Tempo de leitura: 2 minutos
After five years of delays, China has signalled its intention to begin work urgently on a 300ha business park in Bangladesh. The Chinese Economic and Industrial Zone (CEIZ), to be developed near the southeastern port of Chittogram, is expected to take five years to become fully operational.
The zone was first proposed by Sheikh Hasina, the prime minister of Bangladeshi, during a visit to Beijing in 2014. The following year, the Executive Committee of the National Economic Council in China approved the plan, and the CEIZ Development Company was set up by China Harbour Engineering Company and Bangladesh Economic Zones Authority (Beza).
China Harbour agreed a $100m investment in scheme and the Bangladeshi government allocated $50m, however the scheme appeared to stall, until earlier this month, when China Harbour wrote to Beza seeking the signing of a deal to allow it to start work on site.
The Beijing-based company said its $100m was immediately available, and that it would begin marketing the scheme to Chinese enterprises.
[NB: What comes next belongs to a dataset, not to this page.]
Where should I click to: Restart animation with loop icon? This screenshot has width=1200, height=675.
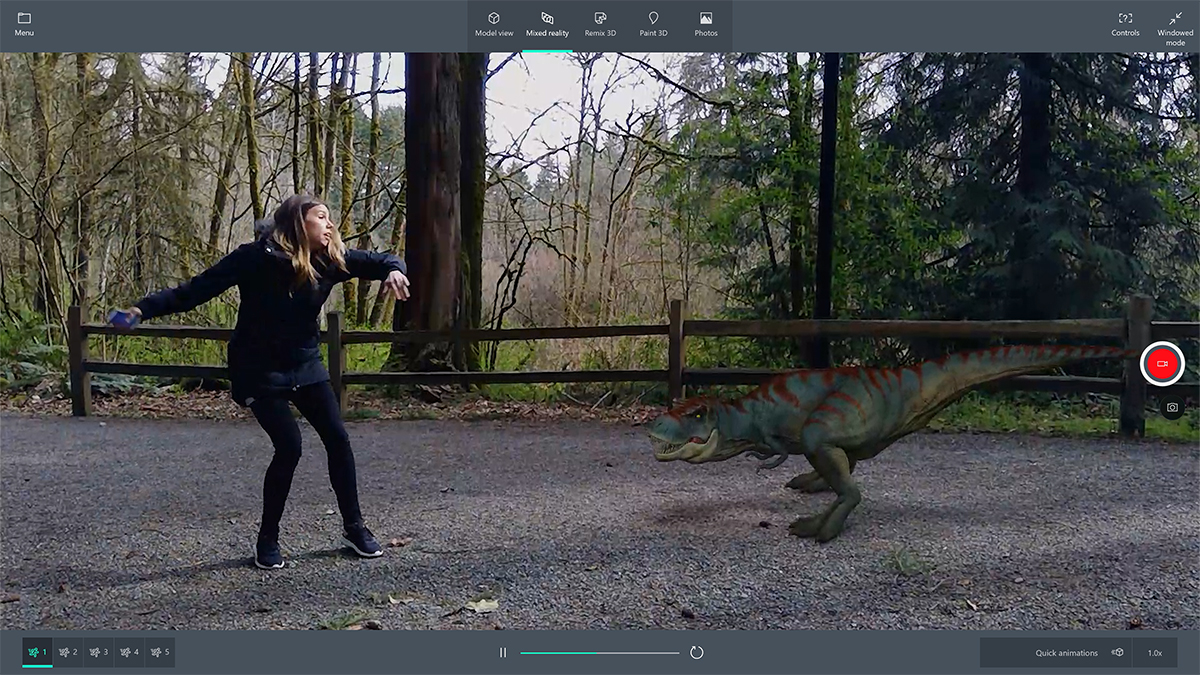pyautogui.click(x=697, y=652)
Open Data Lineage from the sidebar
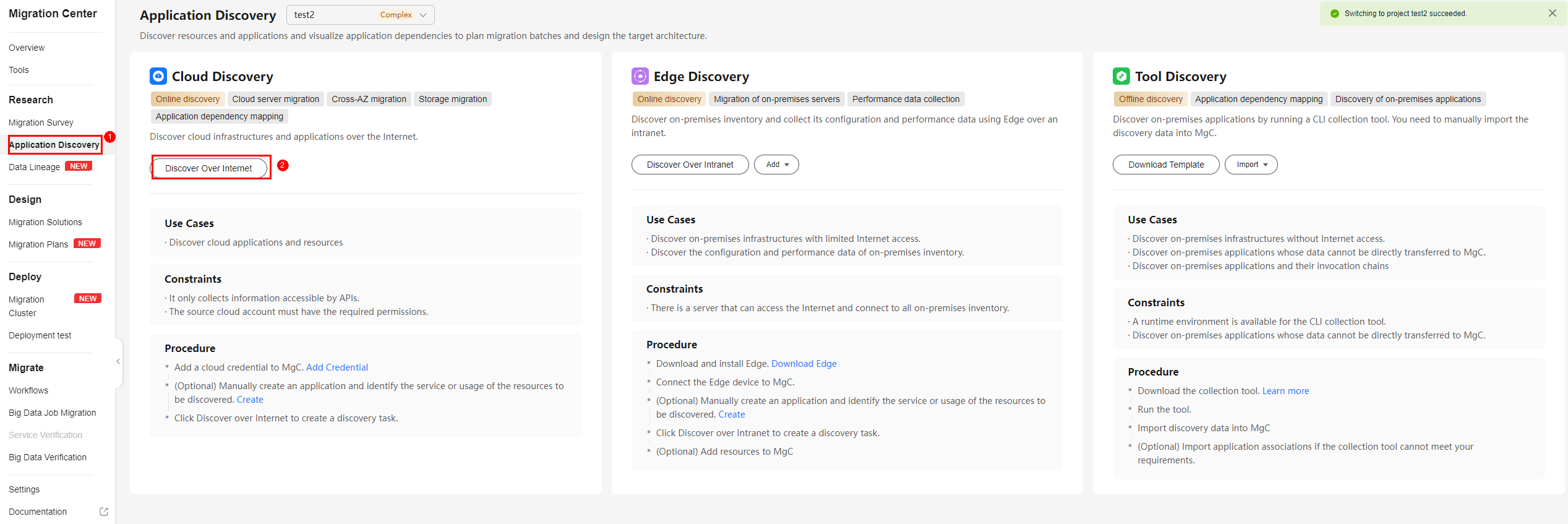Viewport: 1568px width, 524px height. click(35, 167)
According the Bangladeshi newspaper The Daily Star, more than 60 Chinese concerns have expressed interest in investing nearly $280m in the zone, accounting for about 40% of the available land. It added that it had obtained necessary approvals from China’s Ministry of Commerce and the National Development and Reform Commission, as well as its parent, China Communications Construction Company.
Jiang Wei, project representative of CEIZ, told the Daily Star that designs had been finalised and China Harbour was ready to start work on infrastructure development. He said: “We will focus on four sectors for investment in the zone – logistics, manufacturing, chemical and readymade garments.” He added: “CEIZ will be able to eventually attract more than $1bn in foreign investment, create 60,000 to 90,000 jobs, directly or indirectly, and ultimately boost industrialisation and develop the economy of the surrounding Chattogram district.”
Paban Chowdhury, executive chairman of Beza, said the Chinese side was keen on rapid implementation of the zone to set up factories and take advantage of the relatively low tariffs levied on Bangladeshi goods.
Bangladesh presently has 88 special economic zones, 59 set up by the government and 29 by private investors. Earlier this week, China’s Yabang Group announced that it would spend $300m on textile and chemical plants on 40ha of Beza’s flagship Bangabandhu Sheikh Mujib Shilpanagar zone.